Sie soll zivilgesellschaftlich sein, mit nachvollziehbaren Quellen arbeiten und zugänglich sein. Sie soll ausfinanziert sein und das tun, was Zivilgesellschaft bereits jetzt mit oftmals größerer Expertise als der Staat tut. Dokumentieren, was Nazis tun, und darüber aufklären. Diese nichtstaatlichen Stellen stehen mittlerweile unter einem enormen Rechtfertigungsdruck, gerade auch in Sachsen-Anhalt. Das ist ein Ergebnis konservativer Innenpolitik.

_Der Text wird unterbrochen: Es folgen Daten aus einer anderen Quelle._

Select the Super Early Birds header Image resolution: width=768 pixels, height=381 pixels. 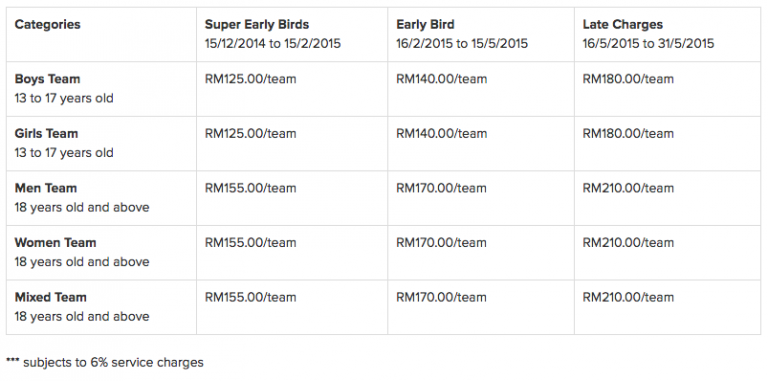pyautogui.click(x=257, y=24)
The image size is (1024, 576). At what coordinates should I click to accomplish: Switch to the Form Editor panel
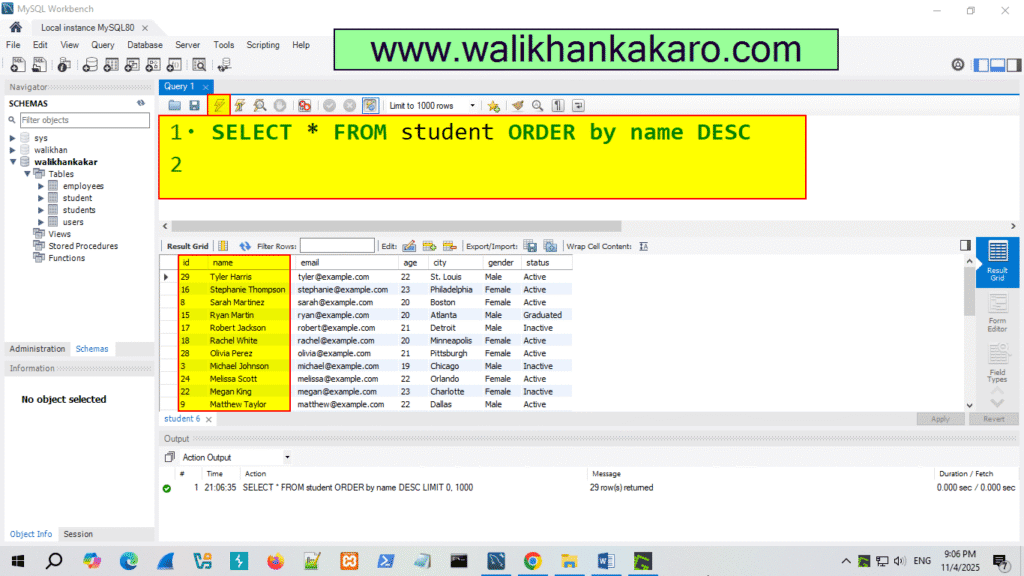(x=995, y=310)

Diese Konzepte mögen interessant sein, doch wenn in Umfragen nach Parteienkompetenzen gefragt wird, dann schneidet die Linke beim Thema Sicherheit und Kriminalitätsbekämpfung stets schlecht ab. Kann die Partei ihre Konzepte nicht gut kommunizieren?

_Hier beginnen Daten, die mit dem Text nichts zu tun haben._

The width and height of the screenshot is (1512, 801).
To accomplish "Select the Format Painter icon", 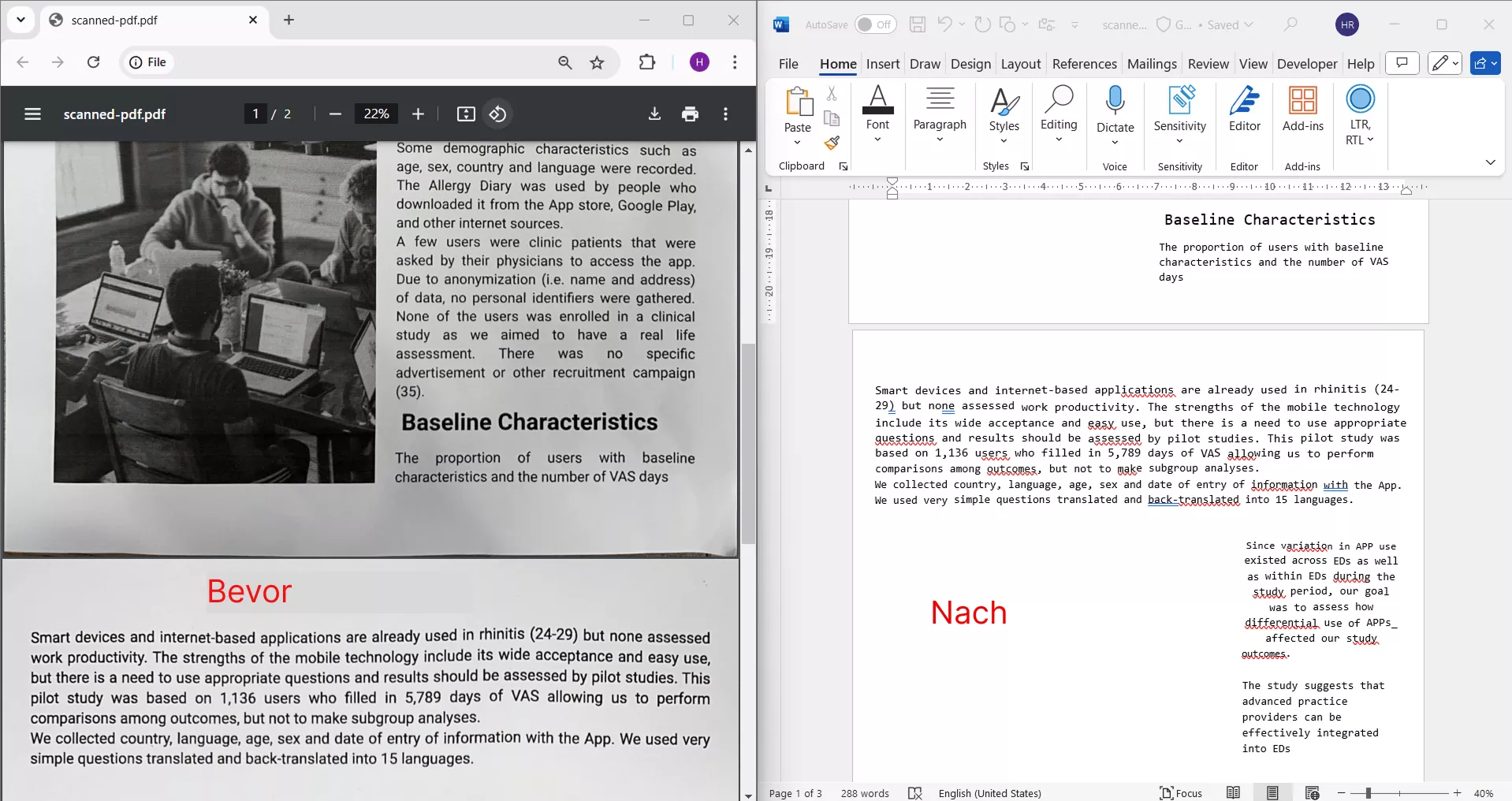I will click(832, 143).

Wenn Konservative von einem »starken Staat« reden, dann meinen sie Law & Order und wollen davon ablenken, dass sie den Staat überall dort, wo dieser tatsächlich als stark erlebbar sein sollte – beispielsweise in den Bereichen soziale Absicherung, Bildung und Infrastruktur –, kontinuierlich schwächen. Und genau hier liegt doch auch die eigentliche Verunsicherung in der Gesellschaft. Das muss eine Linke auch so benennen. Und, dass das Sicherheitsversprechen der Konservativen nicht nur gefährlich ist, sondern auch leer. Weder Fußfessel noch Videoüberwachung machen irgendetwas sicherer, aber bauen Grundrechte ab. Den Kampf um einen konservativen Sicherheitsbegriff kann eine Linke nicht gewinnen. Sollte sie auch gar nicht wollen. Sondern darum kämpfen, dass Sicherheit nicht zur Bedrohung durch staatliche Übermacht wird, sondern alle Menschen gleichermaßen schützt. In der Kommunikation sollten wir als Linke uns bemühen, den Sicherheitsbegriff zu erweitern. Sicherheit als soziale Dimension und als strukturelle Planbarkeit des eigenen Lebens.

30 Jahre deutsche Einheit sind auch 30 Jahre Antifa in Ostdeutschland. Welche Erfolge hat die Antifa im Osten errungen?

Die Erfolge – und das ist auch eine bittere Bilanz – liegen darin, Räume verteidigt zu haben. Es gibt punktuelle Erfolge im Zurückdrängen neonazistischer Organisierung durch konsequente antifaschistische Gegenwehr. Die gesellschaftliche Lage ist aber in keiner Weise besser geworden. Und dennoch gibt es Hoffnung, wenn junge Leute wie selbstverständlich Klimaschutz und Antifaschismus zusammendenken, wenn sich People of Color organisieren und ihre Rechte einfordern. Und, wenn sich an vielen Stellen - in Städten und im ländlichen Raum - etwas bewegt.